## EXERCISE PASSAGE
------------------------
Milman Parry was born in Oakland, California, on 23 June 1902. His father was variously a prosthetics fitter, a nurse and a pharmacist who devised his own hair tonic and dandruff remedy. When a masked gunman tried to hold up the drugstore where he worked he threw the cash register at the robber, chased him into the street and had him arrested. Milman’s mother died of stomach cancer in 1918, the year before he enrolled at the University of California, Berkeley, four miles away from the Parrys’ house.
He began taking Ancient Greek classes in his first year – an hour a day, every day – and soon switched his major from pre-law to Greek. In 1922 he met Marian Thanhouser in the classics library. She was three years older than him but had started at Berkeley late because of illness. She grew up in Milwaukee, where her maternal grandfather owned a department store (Robert Kanigel describes him as ‘a force in the local Jewish community and a major philanthropist’). Her mother thought the Californian climate would help Marian recover from Spanish flu – and also wanted to enrol at the university herself. Marian’s mother got her degree; Marian did not. A year after meeting Parry, she was pregnant. They got married in San Francisco on 11 May 1923 and hitchhiked to Carmel for their honeymoon.
Back at Berkeley in the autumn, Parry began his MA thesis on the Iliad and the Odyssey. ‘A Comparative Study of Diction as One of the Elements of Style in Early Greek Epic Poetry’ was submitted in December but not published until 1971, when Parry’s son, Adam, brought out his collected papers as The Making of Homeric Verse. Sterling Dow – the Harvard classicist whose notebooks are an important source for Kanigel’s new biography of Parry – read the thesis in the library at Berkeley in 1964. He was amazed to find that ‘the great discovery is there – firm, detailed, bold.’
Throughout the long 19th century (the origins of the argument go back much further) the so-called Homeric Question – who wrote the Iliad and the Odyssey, and when – was fought over by two competing schools of thought, analysts and unitarians. According to the analysts, the Homeric poems were patchworks of disparate scraps of verse composed by diverse poets over several centuries and compiled by later editors; the unitarians clung to the notion that (as the joke goes) even if Homer didn’t compose the Iliad and the Odyssey, another poet of the same name did. The analysts outnumbered the unitarians, though that may have been in part because the analytical view provided more fertile ground for study.
Parry didn’t answer the Homeric Question so much as dispense with it:
Just as the story of the Fall of Troy … and the other Greek epic legends were not themselves the original fictions of certain authors, but creations of a whole people passed through one generation to another and gladly given to anyone who wished to tell them, so the style in which they were to be told was not a matter of individual creation, but a popular tradition, evolved by centuries of poets and audiences.
The evidence he adduced was entirely internal, drawn not from archaeology, history or papyrology, but from the words and the verse form of the poems themselves:
There is no other poetry in the world as smooth and rapid as this epic poetry, in which the ideas of the particular passage seem fitted so perfectly, and yet so compactly, to the hexameter framework. And this smoothness is due, of course, to the use of a traditional diction which for centuries had experimented for words and phrases which would most perfectly fit the framework of the verse, and it is especially due to the use of ornamental words which eliminated even more completely any discrepancies in the pattern.
------------------------
## THE DATA
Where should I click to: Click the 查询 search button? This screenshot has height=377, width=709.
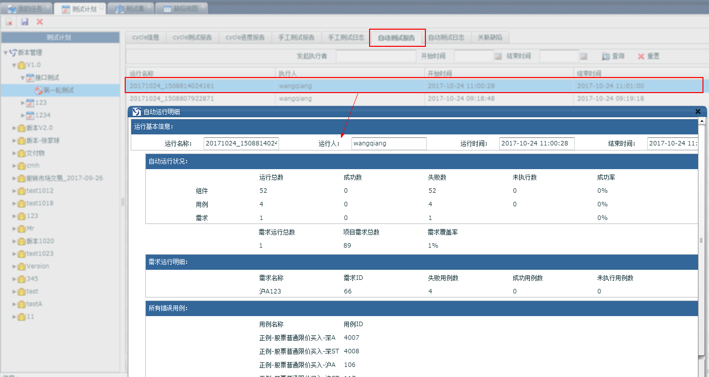[613, 56]
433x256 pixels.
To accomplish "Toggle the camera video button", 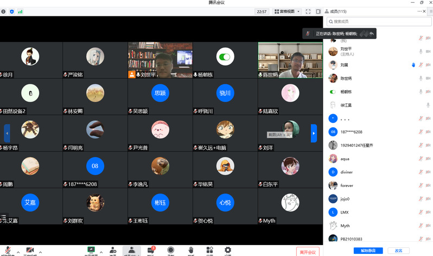I will 30,250.
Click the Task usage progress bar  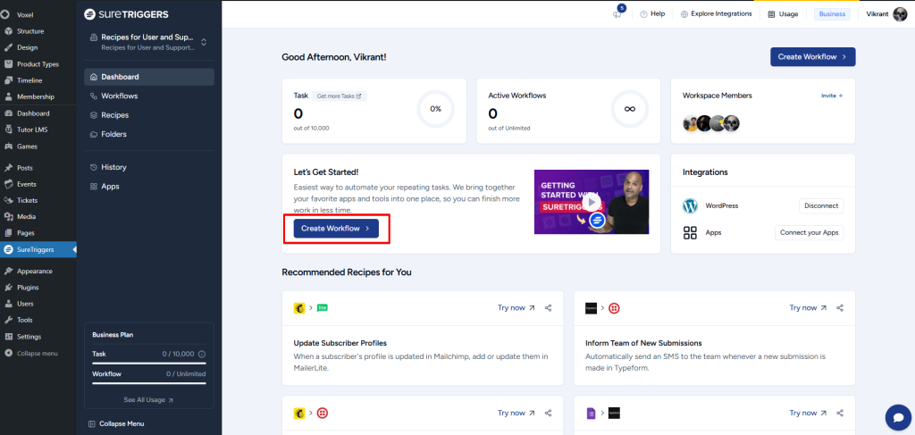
------------------------
## WHAT IS EXPECTED
In two sentences, what does the passage on Milman Parry say? Draw only on the text, not on the records.

## SOLUTION FOR THIS EXERCISE
Milman Parry, born in Oakland in 1902, took up Greek at Berkeley, where he met and married Marian Thanhouser and wrote an MA thesis on the Iliad and the Odyssey that was not published until 1971. Instead of siding with the analysts or the unitarians on the Homeric Question, he set it aside, arguing from the poems' own words and verse form that their style was a popular tradition evolved by centuries of poets and audiences.